5 Prospects

The implementation of eDNA methodologies for amphibian surveillance encompasses a sequence of five primary stages: sample acquisition, DNA extraction, PCR amplification, sequencing, and data analysis (Figure 1). It is evident from this review that the heterogeneous array of research objectives often engenders considerable divergence within the procedural framework. Noteworthy variables encompass the volumetric scale of aquatic samples, ranging from 15 mL to 10 L, the selection of filter pore sizes spanning the interval from 0.22 μm to 1 μm, and the deliberate designation of genetic loci such as 12S, 16S, and Cytochrome b, each of which shows pronounced heterogeneity. This intricate landscape precludes the facile derivation of a universally ’omnipotent’ experimental protocol. It should be noted that attempts have been made to propagate standardized methodologies for eDNA techniques (Bruce et al., 2021; De Brauwer et al., 2022; Minamoto et al., 2021), however these so far have not encountered widespread acceptance or practical implementation (Takahashi et al., 2023).
The multifaceted paradigm underlying eDNA application, as discussed in section 2 of this review, illustrates the causes for the limited applicability of ’standardization guidelines’ across diverse contexts. The unique physicochemical characteristics of different environments make it necessary to carry out iterative adjustments to the experimental approach blueprint and the methodology, as suitable to varied research goals (Pawlowski, Apothéloz-Perret-Gentil, et al., 2020; Pawlowski, Apothéloz‐Perret‐Gentil, et al., 2020; Taberlet et al., 2018; Takahashi et al., 2023).

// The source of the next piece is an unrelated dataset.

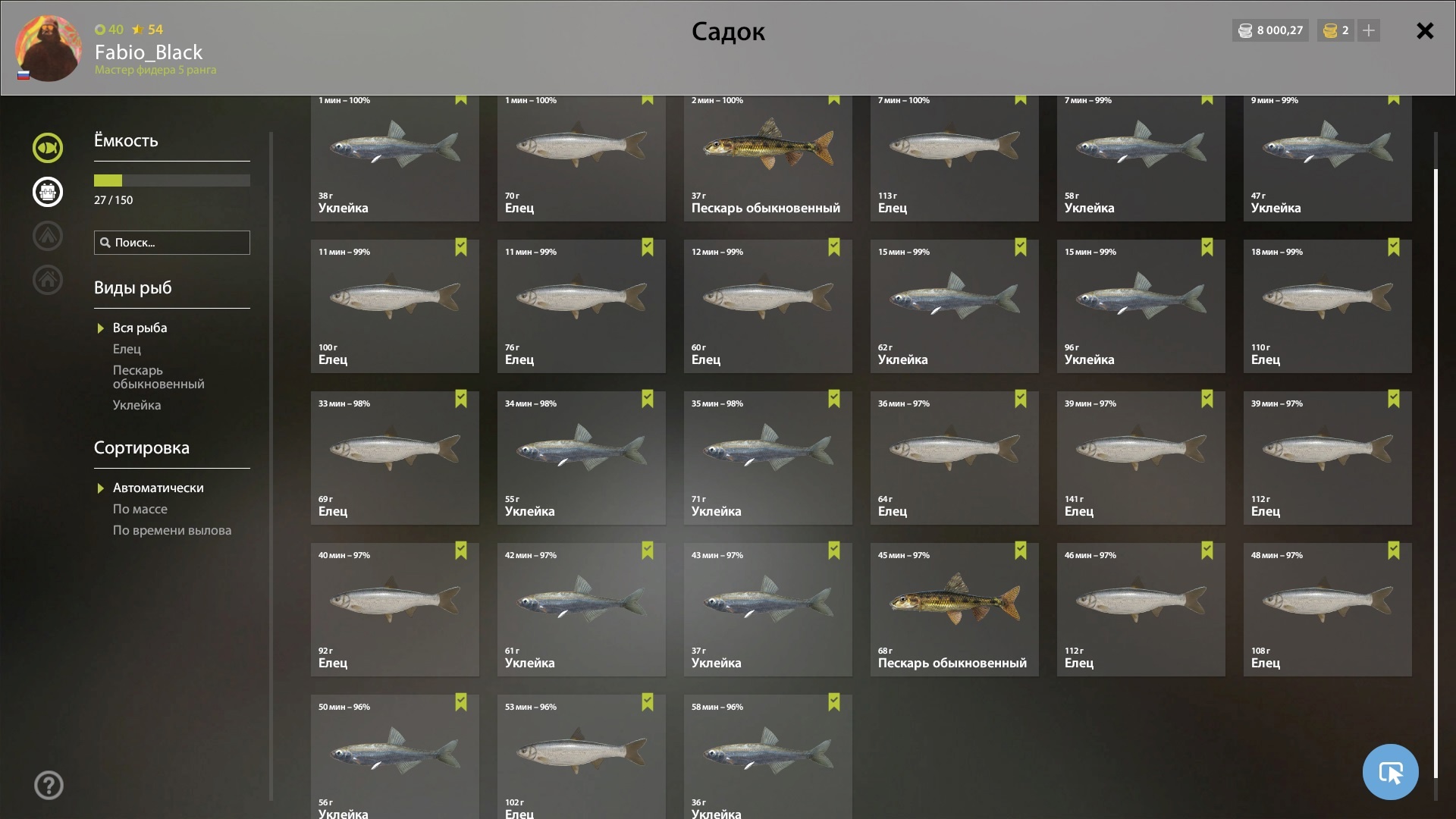Click the disabled tent camp icon
Screen dimensions: 1456x819
pyautogui.click(x=47, y=235)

Because spatial and temporal differences have a large and unavoidable effect on eDNA capture, it may be possible to improve the accuracy of eDNA methods for investigating species diversity or richness of plants and animals by combining them with distribution or occupancy models.
A high-quality and accurate reference database is required for eDNA metabarcoding, and the information base must be sufficient to cover all species in that experimental region. Errors or gaps in the database will lead to a decrease in the accuracy of the findings (Abad et al., 2016; Šigut et al., 2017; Yang et al., 2017). Continued enrichment and improvement of DNA barcode databases in the future are therefore desirable to improve their accuracy and credibility.

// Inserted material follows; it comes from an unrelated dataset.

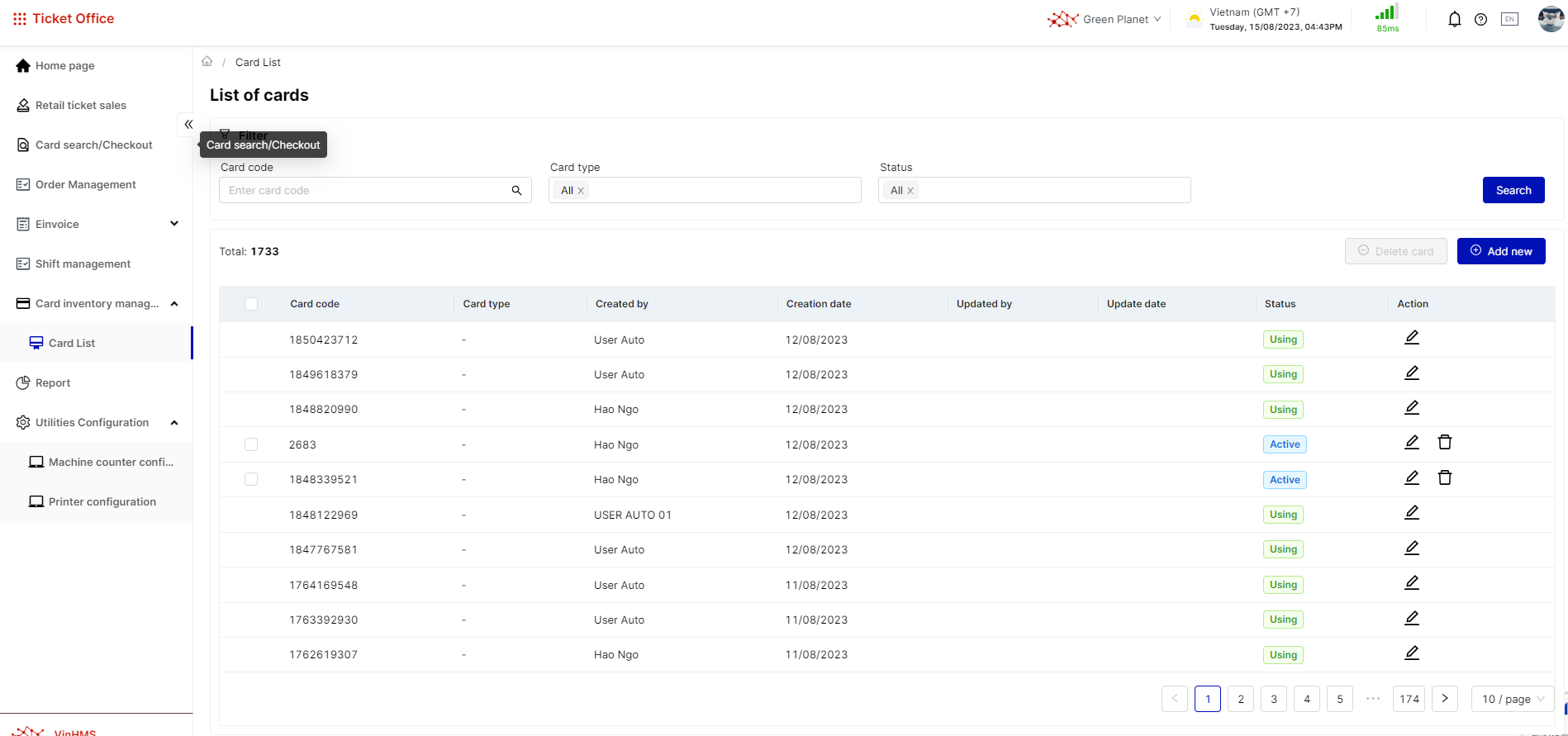Click the Add new button
Viewport: 1568px width, 736px height.
(x=1500, y=251)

Despite the convenience, accuracy and low cost of the eDNA method, it has many disadvantages compared to traditional surveys, such as the inability to directly observe the life stages and disease conditions of surveyed organisms or to measure organism indicators. eDNA metabarcoding cannot completely replace traditional survey methods, and choice of survey methodology should be weighed against the advantages and limitations of both types of approach, as well as specific research objectives. Complementary use is most likely to achieve the most desirable research results.